** BEGIN **

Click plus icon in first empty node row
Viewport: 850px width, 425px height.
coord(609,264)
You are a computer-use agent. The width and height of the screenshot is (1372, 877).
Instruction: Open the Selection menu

** END **

What is expected: Reproduce every line of the records above word for word, keeping their original order.

Full output:
Click plus icon in first empty node row
Viewport: 850px width, 425px height.
coord(609,264)
You are a computer-use agent. The width and height of the screenshot is (1372, 877).
Instruction: Open the Selection menu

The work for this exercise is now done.